Antifasciste

Orwell reviens… Certains journaux font leur une avec cette phrase. Un film documentaire de Raoul Peck sur le roman de George Orwell, 1984, est en salle actuellement : Orwell 2+2=5. Pour nous dire que dans ce monde des trumpistes et de l’ultralibéralisme, plus rien ne semble faire sens, les faits, les mots. On se souvient des slogans du roman de George Orwell : la guerre, c’est la paix, la liberté, c’est l’esclavage, l’ignorance c’est la force… Cette dernière citation résonne étrangement après le drame de Lyon.

Personne ne doit mourir pour ses idées et, s’il faut condamner avec la plus grande fermeté la mort de Quentin Deranque, force est de constater que les victimes de l’extrême droite ont rarement eu droit à un tel traitement médiatique. L’instrumentalisation à laquelle a donné lieu ce drame orchestré par le RN et son ultra-droite n’a pu se faire qu’avec avec la complicité bienveillante des pouvoirs publics du Rhône et du gouvernement. Une instrumentalisation dangereuse, car elle ouvre grand la porte à la banalisation du fascisme.

Une semaine où tout à basculé. D’abord avec cette minute de silence à l’Assemblée nationale. Pour la première fois depuis Pétain, la représentation nationale a rendu hommage à un militant fasciste, membre d’un groupuscule raciste, homophobe, antiféministe, antisémite, adepte de la violence.

« La CGT était, est et restera antifasciste ».

Puis, sans évoquer à quelque moment que ce soit le contexte lyonnais (où s’exerce régulièrement, depuis des décennies, une violence d’extrême droite), les médias, y compris publics, sont pris dans une espèce de spirale loin d’être exempte d’arrière-pensées politiciennes. Le Syndicat des journalistes CGT déplore, avec raison, que de nombreux journalistes se sont départis de leur neutralité sur cette affaire, y compris sur les antennes du service public, concernant la manifestation de militants néo-fascistes à Lyon le 21 février. La journaliste en plateau estimant même que la manifestation s’était bien passée. Oubliés les saluts fascistes, oubliées les croix gammées aperçues sur le bras ou dans le cou de certains manifestants.

Un 21 février au goût écœurant, jusqu’au bout.

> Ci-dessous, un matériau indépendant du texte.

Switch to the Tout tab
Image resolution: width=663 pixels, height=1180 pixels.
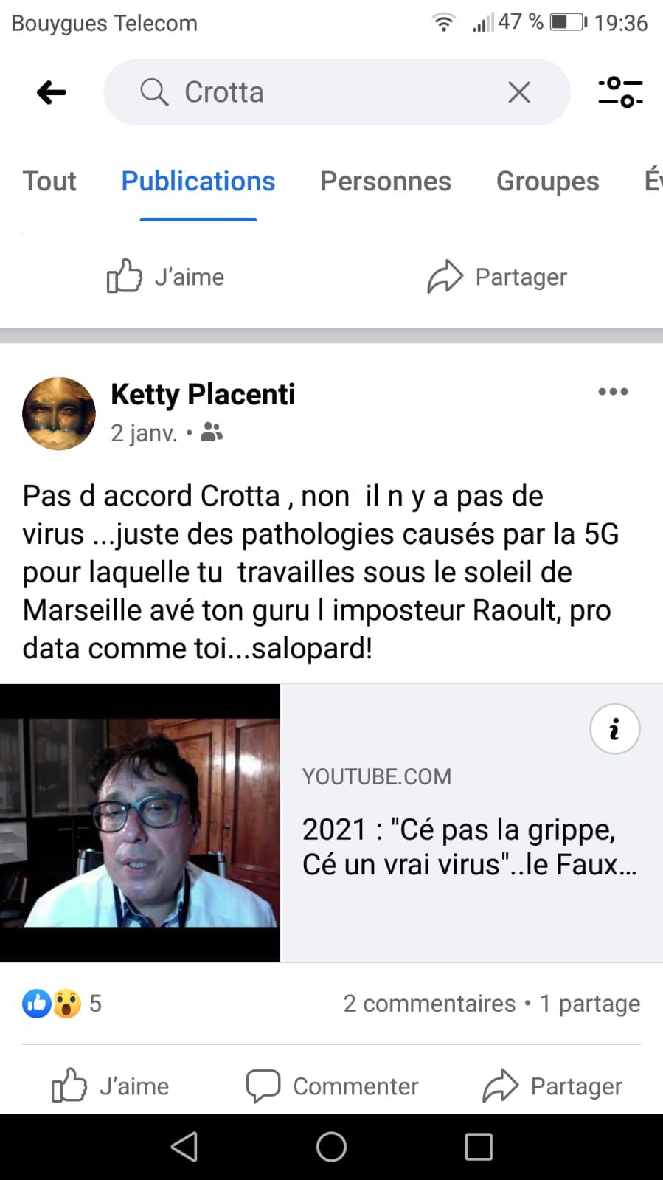point(49,182)
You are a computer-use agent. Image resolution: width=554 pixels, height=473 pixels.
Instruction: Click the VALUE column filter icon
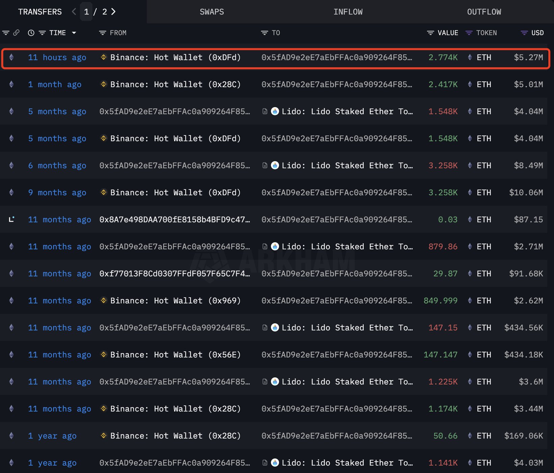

On se souviendra que le ministre de l’Intérieur a osé autoriser cette manifestation le jour où l’on commémorait la mort de Missak Manouchian et de 22 de ses camarades, pour la plupart étrangers, fusillés par les nazis.

L’heure pour nous de reprendre avec force le slogan de nos camarades du Rhône : On ne nous fera pas taire. La CGT était, est et restera antifasciste ».